__YOUR INSTRUCTIONS__
Set down each line of the material that follows exactly, and leave its pictures out.
▬▬▬▬▬▬▬▬▬▬
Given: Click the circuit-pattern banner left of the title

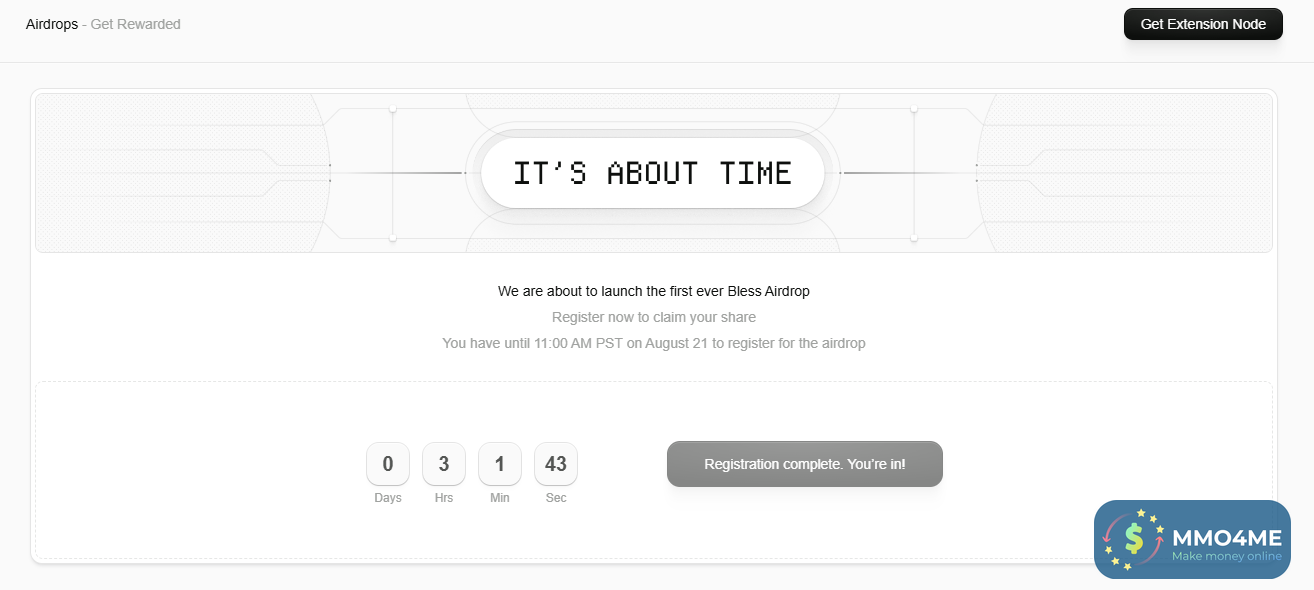Looking at the screenshot, I should (x=200, y=173).
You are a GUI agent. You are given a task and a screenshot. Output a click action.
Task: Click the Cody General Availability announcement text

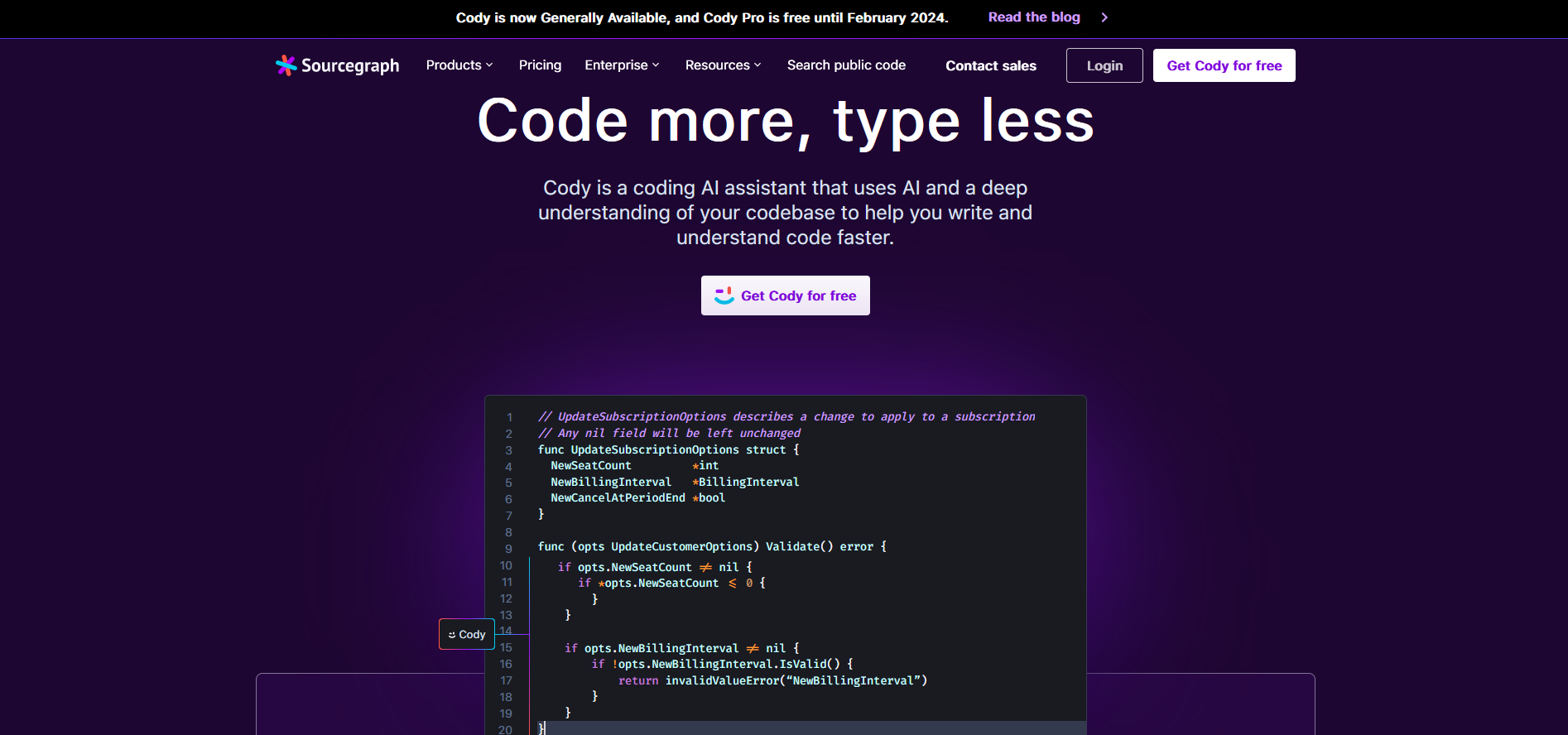pos(702,17)
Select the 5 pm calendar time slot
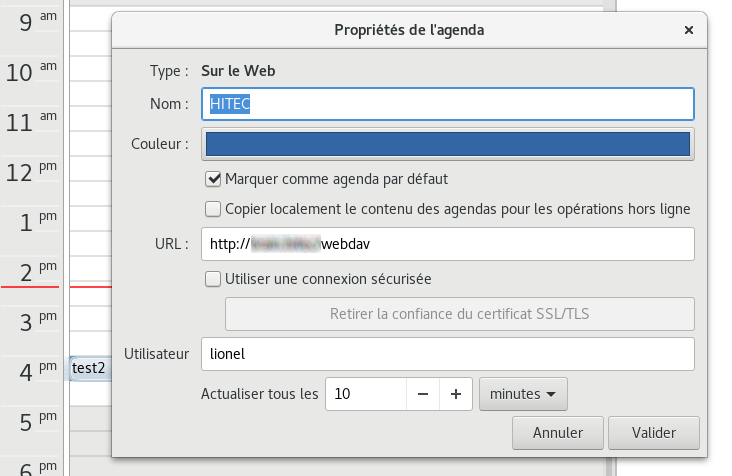The height and width of the screenshot is (476, 732). pos(89,420)
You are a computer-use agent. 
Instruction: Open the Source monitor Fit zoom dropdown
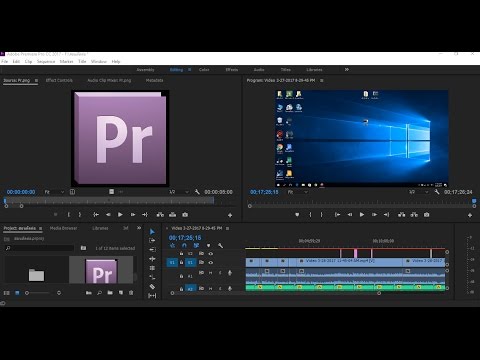pos(54,192)
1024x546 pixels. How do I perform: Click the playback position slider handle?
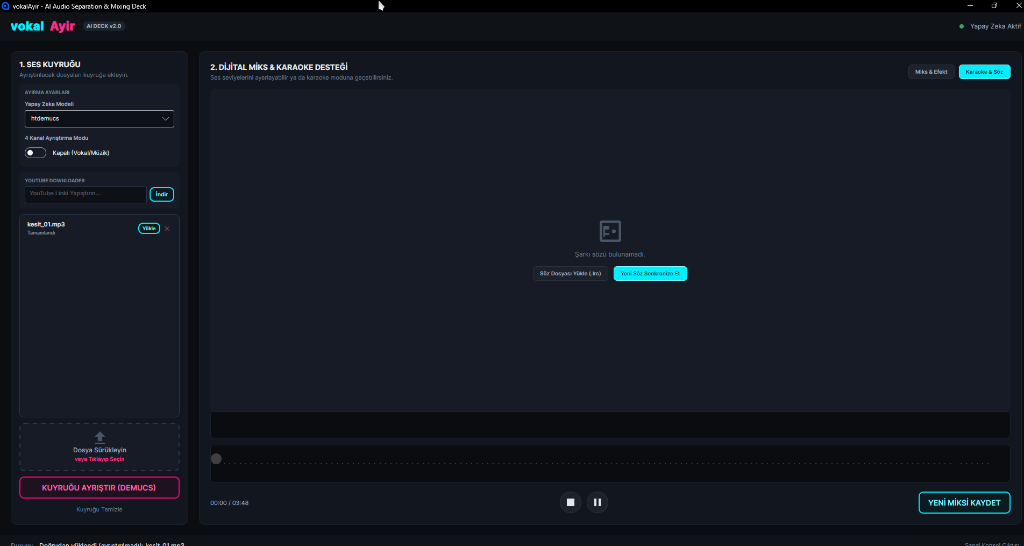[x=216, y=459]

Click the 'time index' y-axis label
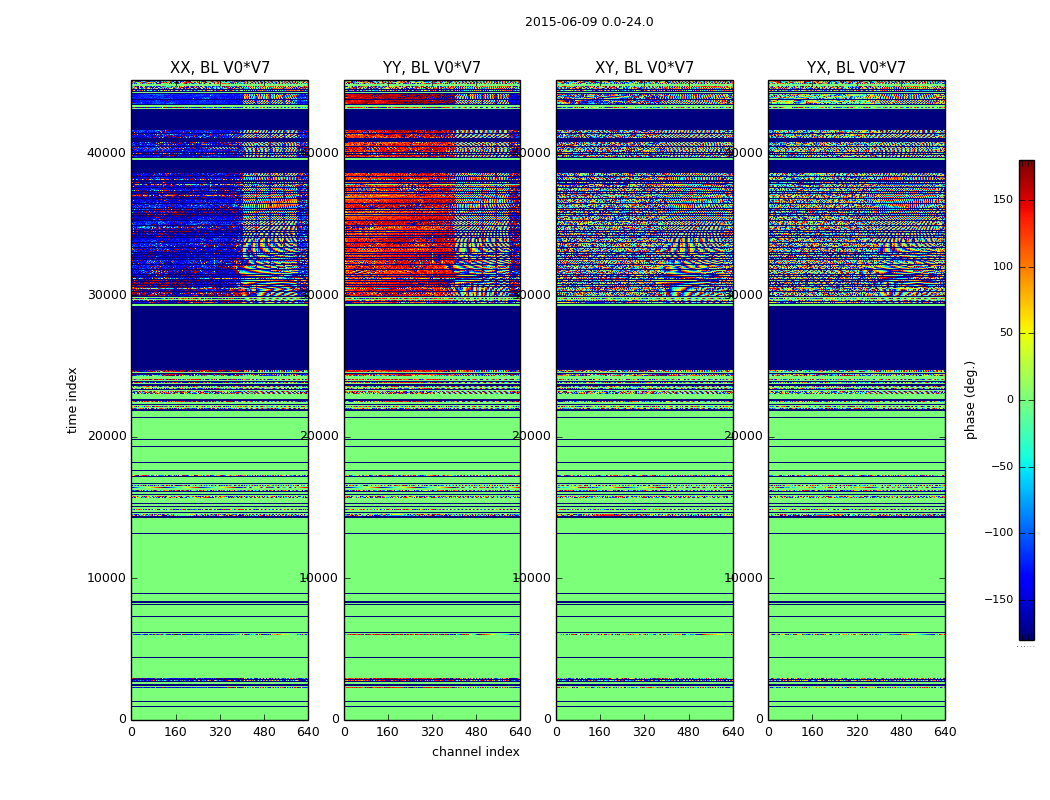point(72,400)
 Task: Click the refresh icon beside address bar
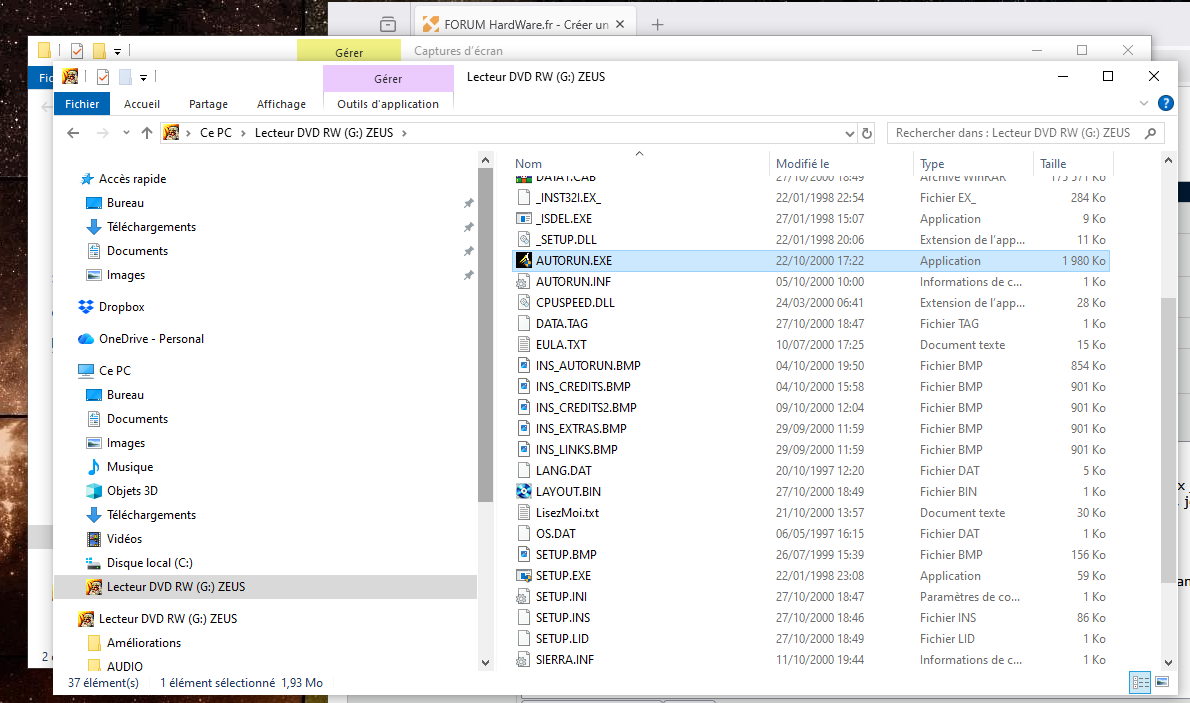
▬▬▬▬▬▬▬▬▬▬
__SOLUTION__
Given: Click the circuit-pattern banner left of the title

Looking at the screenshot, I should (x=200, y=173).
You are a GUI agent. You are given a task and a screenshot. Output a click action.
Task: Click the Cody General Availability announcement text

pos(702,17)
Select the 5 pm calendar time slot
The height and width of the screenshot is (476, 732). pos(89,420)
You are a computer-use agent. 
Instruction: Open the Source monitor Fit zoom dropdown
pos(54,192)
1024x546 pixels. How do I perform: Click the playback position slider handle?
[x=216, y=459]

Click the 'time index' y-axis label
point(72,400)
 Task: Click the refresh icon beside address bar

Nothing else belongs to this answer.